# INSTRUCTIONS TO FOLLOW:
Rename "GUI agent" to "interface agent" throughout the lines below, and leave everything else unchanged.

* begin MATERIAL FOR THE TASK *

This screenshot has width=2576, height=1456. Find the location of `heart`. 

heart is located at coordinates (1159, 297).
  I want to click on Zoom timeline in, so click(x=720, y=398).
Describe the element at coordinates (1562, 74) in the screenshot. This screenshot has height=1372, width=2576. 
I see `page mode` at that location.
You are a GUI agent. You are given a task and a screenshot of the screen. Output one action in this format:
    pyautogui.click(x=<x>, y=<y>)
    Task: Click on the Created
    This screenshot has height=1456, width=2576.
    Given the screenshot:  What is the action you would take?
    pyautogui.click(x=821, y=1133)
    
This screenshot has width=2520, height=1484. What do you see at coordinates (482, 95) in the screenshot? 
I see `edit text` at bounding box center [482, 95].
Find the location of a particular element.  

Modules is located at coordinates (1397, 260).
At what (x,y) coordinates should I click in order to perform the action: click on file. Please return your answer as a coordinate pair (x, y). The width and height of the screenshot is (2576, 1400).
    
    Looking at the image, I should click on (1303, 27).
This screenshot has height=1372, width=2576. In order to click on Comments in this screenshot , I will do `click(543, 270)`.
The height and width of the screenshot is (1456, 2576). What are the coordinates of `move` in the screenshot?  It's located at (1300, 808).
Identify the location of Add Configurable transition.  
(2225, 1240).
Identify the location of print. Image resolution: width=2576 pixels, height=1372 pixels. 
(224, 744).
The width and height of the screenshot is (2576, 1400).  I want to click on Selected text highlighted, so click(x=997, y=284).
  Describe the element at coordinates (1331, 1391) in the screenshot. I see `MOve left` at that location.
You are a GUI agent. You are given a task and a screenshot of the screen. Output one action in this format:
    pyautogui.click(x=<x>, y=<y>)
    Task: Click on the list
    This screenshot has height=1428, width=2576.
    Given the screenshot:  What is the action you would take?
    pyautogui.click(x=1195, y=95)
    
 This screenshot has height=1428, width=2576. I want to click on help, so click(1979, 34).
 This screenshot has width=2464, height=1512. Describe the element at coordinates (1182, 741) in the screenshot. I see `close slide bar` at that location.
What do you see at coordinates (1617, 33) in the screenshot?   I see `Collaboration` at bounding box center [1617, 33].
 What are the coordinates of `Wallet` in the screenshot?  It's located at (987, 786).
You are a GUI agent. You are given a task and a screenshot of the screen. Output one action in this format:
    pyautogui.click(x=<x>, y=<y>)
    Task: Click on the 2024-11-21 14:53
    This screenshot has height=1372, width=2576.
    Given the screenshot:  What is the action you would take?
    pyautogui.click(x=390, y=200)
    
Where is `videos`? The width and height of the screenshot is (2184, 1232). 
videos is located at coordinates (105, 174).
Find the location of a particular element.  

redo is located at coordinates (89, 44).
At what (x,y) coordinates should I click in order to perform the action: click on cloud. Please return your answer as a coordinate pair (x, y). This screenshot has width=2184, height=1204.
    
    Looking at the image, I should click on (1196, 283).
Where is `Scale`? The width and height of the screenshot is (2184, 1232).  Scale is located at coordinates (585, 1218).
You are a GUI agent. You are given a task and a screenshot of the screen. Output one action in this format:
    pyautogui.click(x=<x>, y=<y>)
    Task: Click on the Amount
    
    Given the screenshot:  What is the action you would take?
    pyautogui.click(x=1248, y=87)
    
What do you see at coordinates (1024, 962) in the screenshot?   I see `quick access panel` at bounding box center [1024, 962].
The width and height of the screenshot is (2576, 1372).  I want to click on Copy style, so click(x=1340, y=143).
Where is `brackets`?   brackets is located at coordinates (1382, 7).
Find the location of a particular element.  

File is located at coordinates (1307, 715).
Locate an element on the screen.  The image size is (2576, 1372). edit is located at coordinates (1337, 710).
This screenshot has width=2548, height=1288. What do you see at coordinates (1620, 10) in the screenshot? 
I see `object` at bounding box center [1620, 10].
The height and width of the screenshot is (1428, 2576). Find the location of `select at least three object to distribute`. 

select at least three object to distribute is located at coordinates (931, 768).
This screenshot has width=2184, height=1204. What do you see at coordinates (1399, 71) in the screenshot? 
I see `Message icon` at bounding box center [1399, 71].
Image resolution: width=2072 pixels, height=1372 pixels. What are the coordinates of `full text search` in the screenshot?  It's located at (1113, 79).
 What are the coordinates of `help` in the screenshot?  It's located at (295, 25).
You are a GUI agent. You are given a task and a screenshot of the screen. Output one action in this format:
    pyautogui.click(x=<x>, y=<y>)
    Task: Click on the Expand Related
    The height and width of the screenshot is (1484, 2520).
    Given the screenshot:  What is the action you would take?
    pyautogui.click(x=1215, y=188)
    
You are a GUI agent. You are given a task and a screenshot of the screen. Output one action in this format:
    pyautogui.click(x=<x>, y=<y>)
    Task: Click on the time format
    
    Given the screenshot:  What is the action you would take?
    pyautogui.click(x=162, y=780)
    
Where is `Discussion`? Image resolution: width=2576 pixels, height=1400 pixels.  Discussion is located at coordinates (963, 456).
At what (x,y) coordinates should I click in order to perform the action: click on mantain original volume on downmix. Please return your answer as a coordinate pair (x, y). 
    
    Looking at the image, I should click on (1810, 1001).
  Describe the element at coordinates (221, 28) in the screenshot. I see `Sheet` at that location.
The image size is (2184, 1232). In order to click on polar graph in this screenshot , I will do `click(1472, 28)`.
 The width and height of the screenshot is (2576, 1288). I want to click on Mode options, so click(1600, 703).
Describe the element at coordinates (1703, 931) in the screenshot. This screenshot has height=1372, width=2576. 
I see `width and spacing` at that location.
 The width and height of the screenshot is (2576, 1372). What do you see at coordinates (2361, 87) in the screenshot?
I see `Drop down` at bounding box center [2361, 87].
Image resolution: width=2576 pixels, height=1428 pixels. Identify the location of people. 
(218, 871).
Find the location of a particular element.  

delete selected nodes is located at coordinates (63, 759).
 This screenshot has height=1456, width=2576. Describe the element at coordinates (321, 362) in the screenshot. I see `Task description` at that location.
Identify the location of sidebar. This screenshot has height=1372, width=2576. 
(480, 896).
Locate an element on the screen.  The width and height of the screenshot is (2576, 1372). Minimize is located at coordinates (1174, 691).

* end MATERIAL FOR THE TASK *

# ANSWER TO THE EXERCISE:
This screenshot has width=2576, height=1456. Find the location of `heart`. 

heart is located at coordinates (1159, 297).
  I want to click on Zoom timeline in, so click(x=720, y=398).
Describe the element at coordinates (1562, 74) in the screenshot. This screenshot has height=1372, width=2576. 
I see `page mode` at that location.
You are a interface agent. You are given a task and a screenshot of the screen. Output one action in this format:
    pyautogui.click(x=<x>, y=<y>)
    Task: Click on the Created
    This screenshot has height=1456, width=2576.
    Given the screenshot:  What is the action you would take?
    pyautogui.click(x=821, y=1133)
    
This screenshot has width=2520, height=1484. What do you see at coordinates (482, 95) in the screenshot? 
I see `edit text` at bounding box center [482, 95].
Find the location of a particular element.  

Modules is located at coordinates (1397, 260).
At what (x,y) coordinates should I click in order to perform the action: click on file. Please return your answer as a coordinate pair (x, y). The width and height of the screenshot is (2576, 1400).
    
    Looking at the image, I should click on (1303, 27).
This screenshot has height=1372, width=2576. In order to click on Comments in this screenshot , I will do `click(543, 270)`.
The height and width of the screenshot is (1456, 2576). What are the coordinates of `move` in the screenshot?  It's located at (1300, 808).
Identify the location of Add Configurable transition.  
(2225, 1240).
Identify the location of print. Image resolution: width=2576 pixels, height=1372 pixels. 
(224, 744).
The width and height of the screenshot is (2576, 1400).  I want to click on Selected text highlighted, so click(x=997, y=284).
  Describe the element at coordinates (1331, 1391) in the screenshot. I see `MOve left` at that location.
You are a interface agent. You are given a task and a screenshot of the screen. Output one action in this format:
    pyautogui.click(x=<x>, y=<y>)
    Task: Click on the list
    This screenshot has height=1428, width=2576.
    Given the screenshot:  What is the action you would take?
    pyautogui.click(x=1195, y=95)
    
 This screenshot has height=1428, width=2576. I want to click on help, so click(1979, 34).
 This screenshot has width=2464, height=1512. Describe the element at coordinates (1182, 741) in the screenshot. I see `close slide bar` at that location.
What do you see at coordinates (1617, 33) in the screenshot?   I see `Collaboration` at bounding box center [1617, 33].
 What are the coordinates of `Wallet` in the screenshot?  It's located at (987, 786).
You are a interface agent. You are given a task and a screenshot of the screen. Output one action in this format:
    pyautogui.click(x=<x>, y=<y>)
    Task: Click on the 2024-11-21 14:53
    This screenshot has height=1372, width=2576.
    Given the screenshot:  What is the action you would take?
    pyautogui.click(x=390, y=200)
    
Where is `videos`? The width and height of the screenshot is (2184, 1232). 
videos is located at coordinates (105, 174).
Find the location of a particular element.  

redo is located at coordinates (89, 44).
At what (x,y) coordinates should I click in order to perform the action: click on cloud. Please return your answer as a coordinate pair (x, y). This screenshot has width=2184, height=1204.
    
    Looking at the image, I should click on (1196, 283).
Where is `Scale`? The width and height of the screenshot is (2184, 1232).  Scale is located at coordinates (585, 1218).
You are a interface agent. You are given a task and a screenshot of the screen. Output one action in this format:
    pyautogui.click(x=<x>, y=<y>)
    Task: Click on the Amount
    
    Given the screenshot:  What is the action you would take?
    pyautogui.click(x=1248, y=87)
    
What do you see at coordinates (1024, 962) in the screenshot?   I see `quick access panel` at bounding box center [1024, 962].
The width and height of the screenshot is (2576, 1372).  I want to click on Copy style, so click(x=1340, y=143).
Where is `brackets`?   brackets is located at coordinates (1382, 7).
Find the location of a particular element.  

File is located at coordinates (1307, 715).
Locate an element on the screen.  The image size is (2576, 1372). edit is located at coordinates (1337, 710).
This screenshot has width=2548, height=1288. What do you see at coordinates (1620, 10) in the screenshot? 
I see `object` at bounding box center [1620, 10].
The height and width of the screenshot is (1428, 2576). Find the location of `select at least three object to distribute`. 

select at least three object to distribute is located at coordinates (931, 768).
This screenshot has width=2184, height=1204. What do you see at coordinates (1399, 71) in the screenshot? 
I see `Message icon` at bounding box center [1399, 71].
Image resolution: width=2072 pixels, height=1372 pixels. What are the coordinates of `full text search` in the screenshot?  It's located at (1113, 79).
 What are the coordinates of `help` in the screenshot?  It's located at (295, 25).
You are a interface agent. You are given a task and a screenshot of the screen. Output one action in this format:
    pyautogui.click(x=<x>, y=<y>)
    Task: Click on the Expand Related
    The height and width of the screenshot is (1484, 2520).
    Given the screenshot:  What is the action you would take?
    pyautogui.click(x=1215, y=188)
    
You are a interface agent. You are given a task and a screenshot of the screen. Output one action in this format:
    pyautogui.click(x=<x>, y=<y>)
    Task: Click on the time format
    
    Given the screenshot:  What is the action you would take?
    pyautogui.click(x=162, y=780)
    
Where is `Discussion`? Image resolution: width=2576 pixels, height=1400 pixels.  Discussion is located at coordinates (963, 456).
At what (x,y) coordinates should I click in order to perform the action: click on mantain original volume on downmix. Please return your answer as a coordinate pair (x, y). 
    
    Looking at the image, I should click on (1810, 1001).
  Describe the element at coordinates (221, 28) in the screenshot. I see `Sheet` at that location.
The image size is (2184, 1232). In order to click on polar graph in this screenshot , I will do `click(1472, 28)`.
 The width and height of the screenshot is (2576, 1288). I want to click on Mode options, so click(1600, 703).
Describe the element at coordinates (1703, 931) in the screenshot. This screenshot has height=1372, width=2576. 
I see `width and spacing` at that location.
 The width and height of the screenshot is (2576, 1372). What do you see at coordinates (2361, 87) in the screenshot?
I see `Drop down` at bounding box center [2361, 87].
Image resolution: width=2576 pixels, height=1428 pixels. Identify the location of people. 
(218, 871).
Find the location of a particular element.  

delete selected nodes is located at coordinates (63, 759).
 This screenshot has height=1456, width=2576. Describe the element at coordinates (321, 362) in the screenshot. I see `Task description` at that location.
Identify the location of sidebar. This screenshot has height=1372, width=2576. 
(480, 896).
Locate an element on the screen.  The width and height of the screenshot is (2576, 1372). Minimize is located at coordinates (1174, 691).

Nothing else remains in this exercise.